While federal law requires crypto ATM operators to register with the Treasury Department’s Financial Crimes Enforcement Network (FinCEN) and adhere to anti-money laundering (AML) standards, state-level regulations vary widely. Some states have strict requirements, while others, such as Illinois, do not classify crypto as money, limiting regulatory oversight.
Response to scams
The U.S. Secret Service and the FBI are working to combat these scams, but face significant challenges due to the international nature of many of these crimes. The first has identified transnational criminal networks exploiting US financial systems, often from countries that have no legal agreements with the US.
Several high-profile cases highlight the scale of the problem. In one case, a New York City resident was convicted of operating a network of unlicensed crypto ATMs that facilitated more than $5.6 million in fraudulent transactions. The machines were marketed for their anonymity, attracting a criminal clientele and highlighting the potential for abuse.

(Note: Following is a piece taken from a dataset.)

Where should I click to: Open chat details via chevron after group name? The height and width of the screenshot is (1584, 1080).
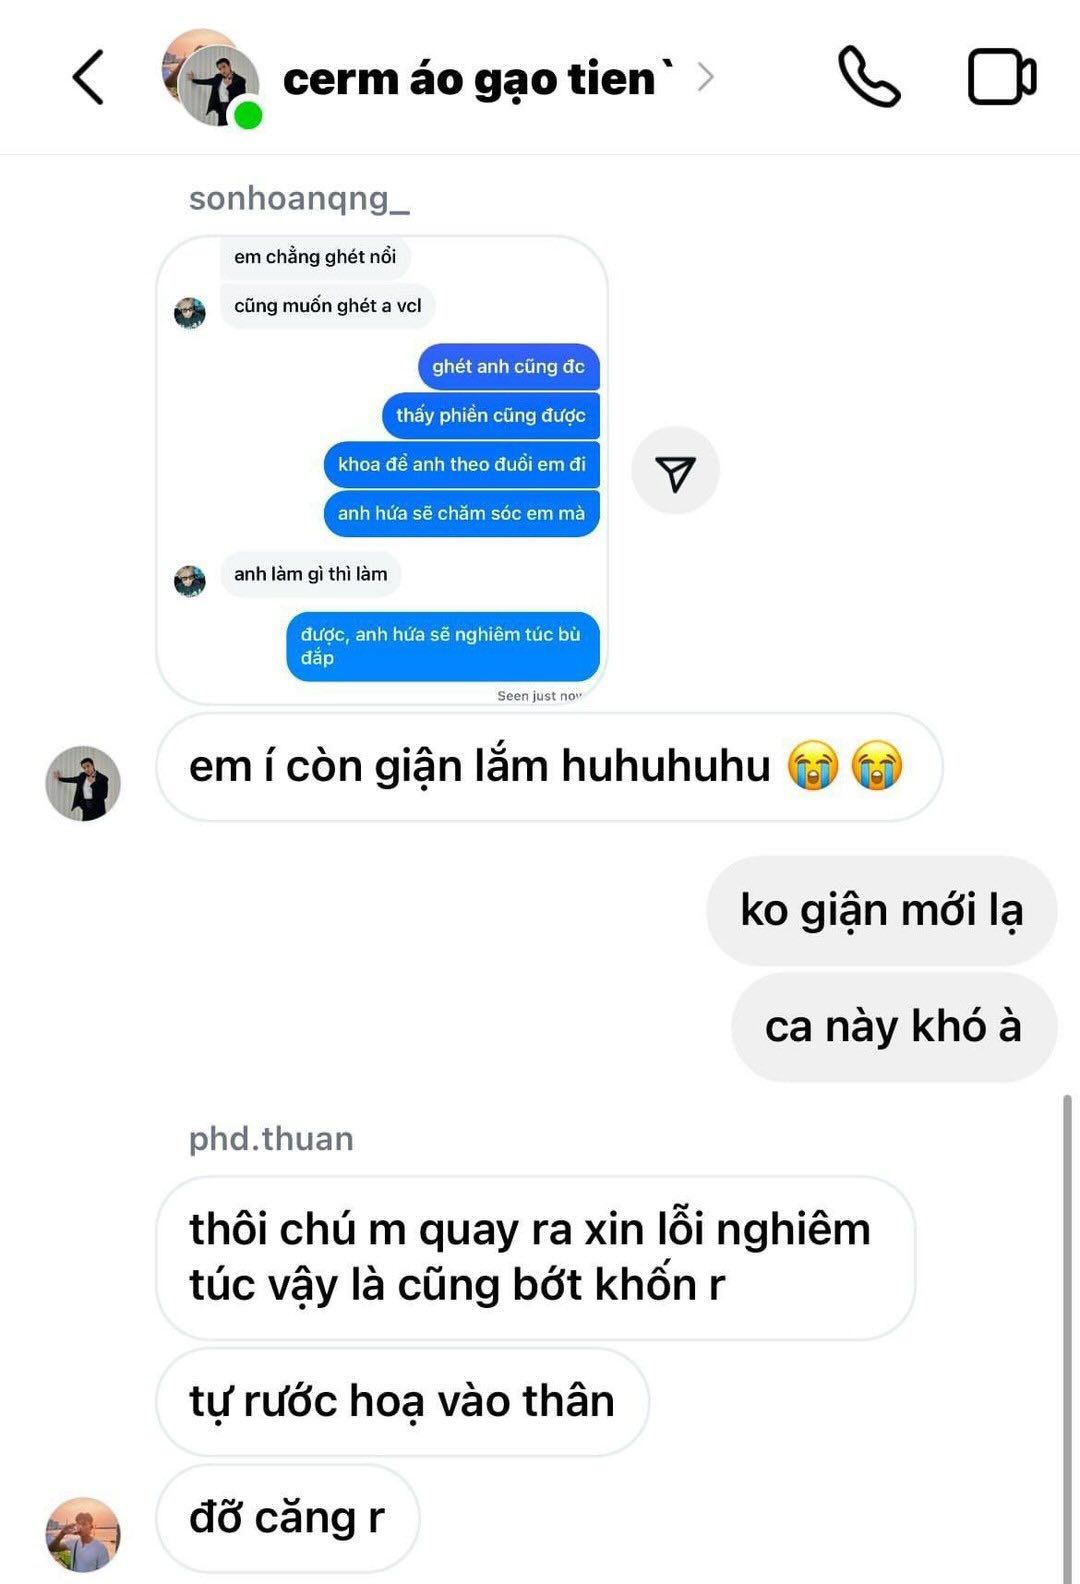click(705, 78)
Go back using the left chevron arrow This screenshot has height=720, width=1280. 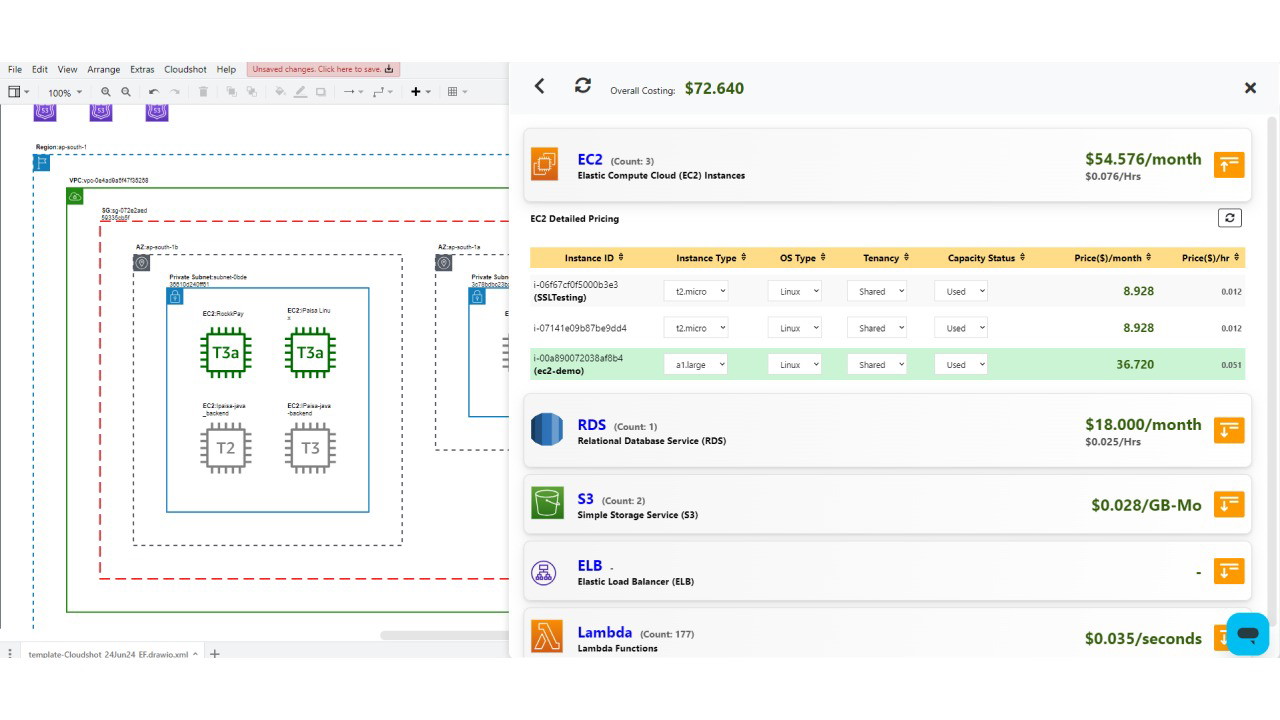point(540,87)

Major cryptocurrency ATM operators, such as Bitcoin Depot and FlipCoin, claim they are taking steps to prevent fraud by implementing alert systems and monitoring transactions. DigitalMint, another operator, claims to check destination wallets against sanctions lists and regularly contacts customers about suspicious activity.
The OCCRP said the increase in crypto ATM scams calls for stricter regulatory measures and improved cooperation between state and federal agencies.